I have a traditional web application, and I am planning on using auth0 for its support for multiple social logins.
Authorization will not be done using JWT claims, as there are scenarios where a user could have many different roles, and permission model is strongly coupled to business logic (user X can access Y if X’s user id is stored in the db record for Y).
The idea is that auth0 will be used for authentication (we know user X is the one making the request), but authorization decisions (can X access resource Y) will be done in the backend based on whether Y is associated with X.
My question is: what token should my (server-side) web-app pass onto APIs (which I own) it calls? Should it be the ID token because I only am passing only who is logged in (authentication), or should it be the access token, even though no authorization information will be contained?
It seems like the backend API is really concerned about authentication in this scenario, but I am not sure as I go back and forth when reading various docs. I’ve also read things saying not to use access tokens for authentication, but that kind of feels like what I would be doing.

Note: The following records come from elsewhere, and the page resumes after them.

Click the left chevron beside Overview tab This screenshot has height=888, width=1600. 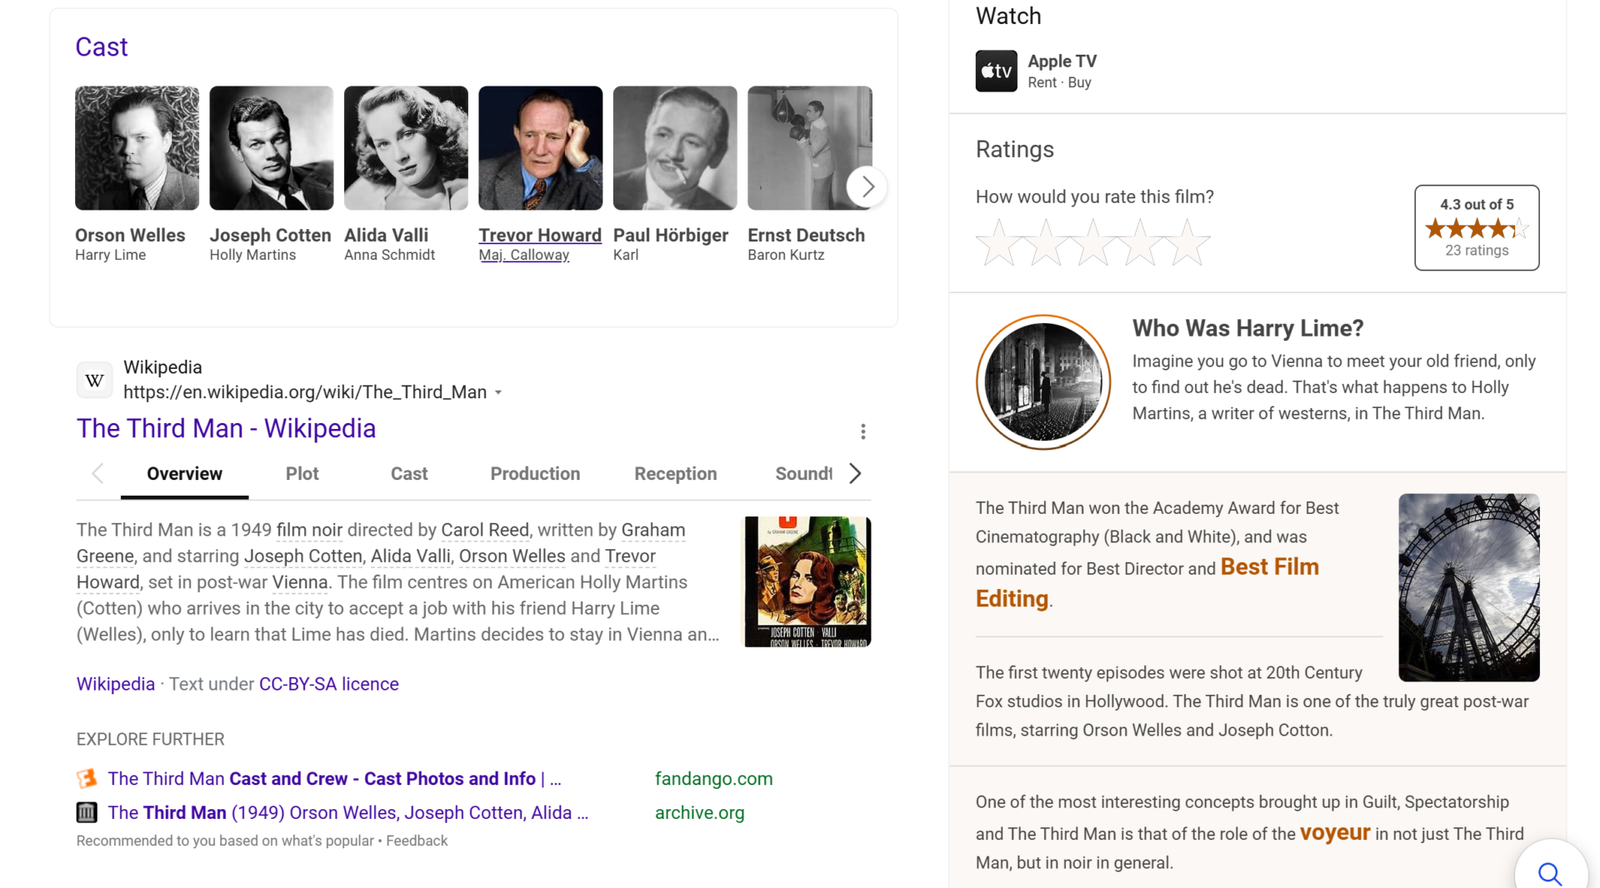point(97,474)
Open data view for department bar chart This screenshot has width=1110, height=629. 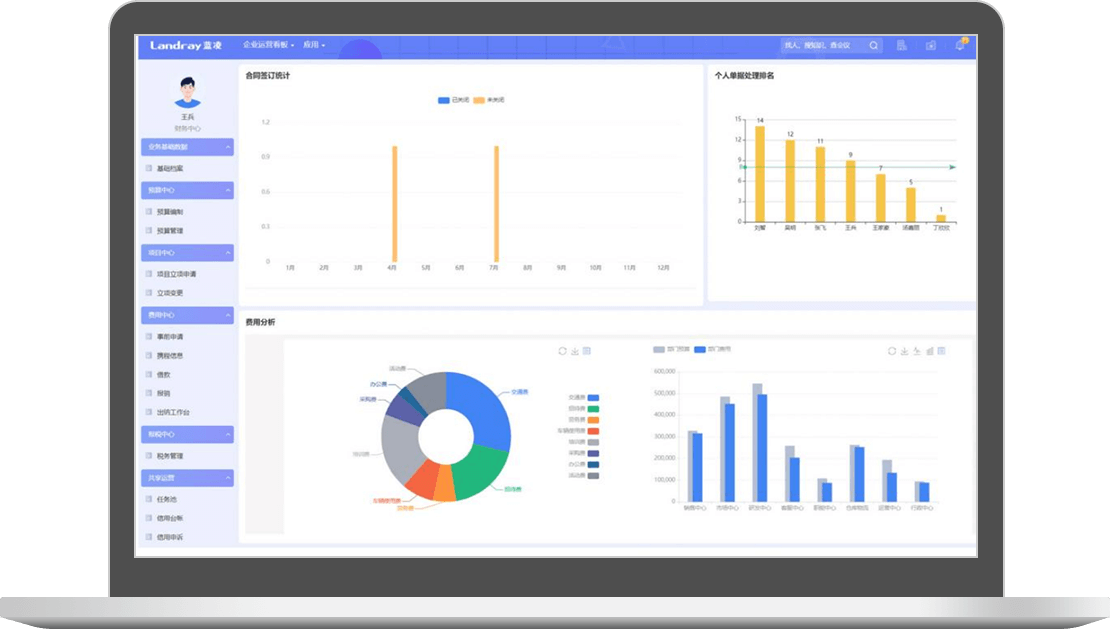click(x=941, y=351)
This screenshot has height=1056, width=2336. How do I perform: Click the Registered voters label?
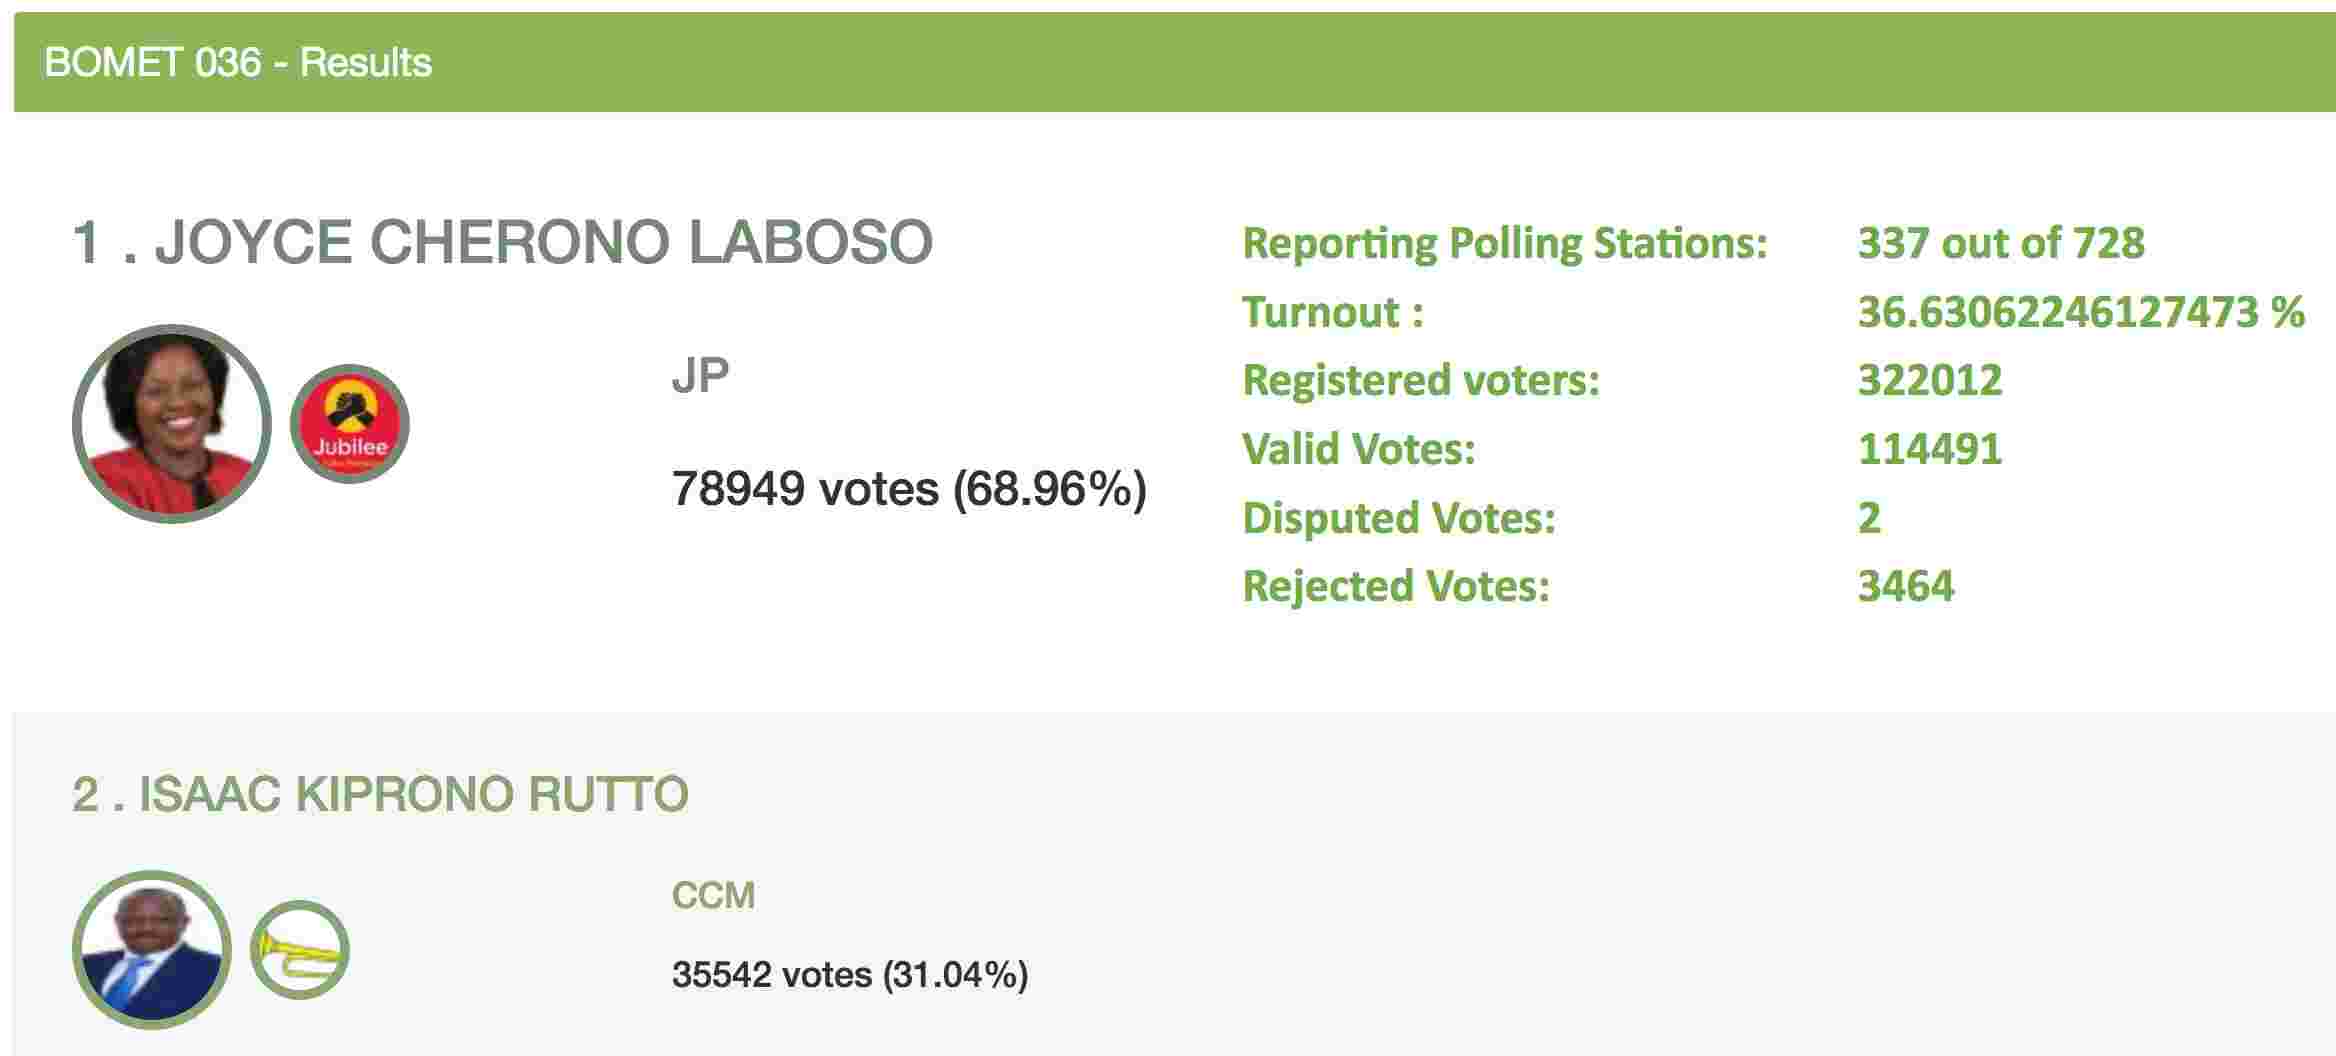tap(1420, 380)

Thanks for the detailed description of your use case
This is a common question for which there is plenty of “controversy” around. Basically, as long as your client and API are within the logical bounds of the same application it may be OK to use the ID Token in this way. I won’t go into too much detail here but the following response in a blog discussion is really helpful.
Here is the video that is referenced, also very helpful!
Albeit a bit confusing, hopefully this helps to clear things up a bit!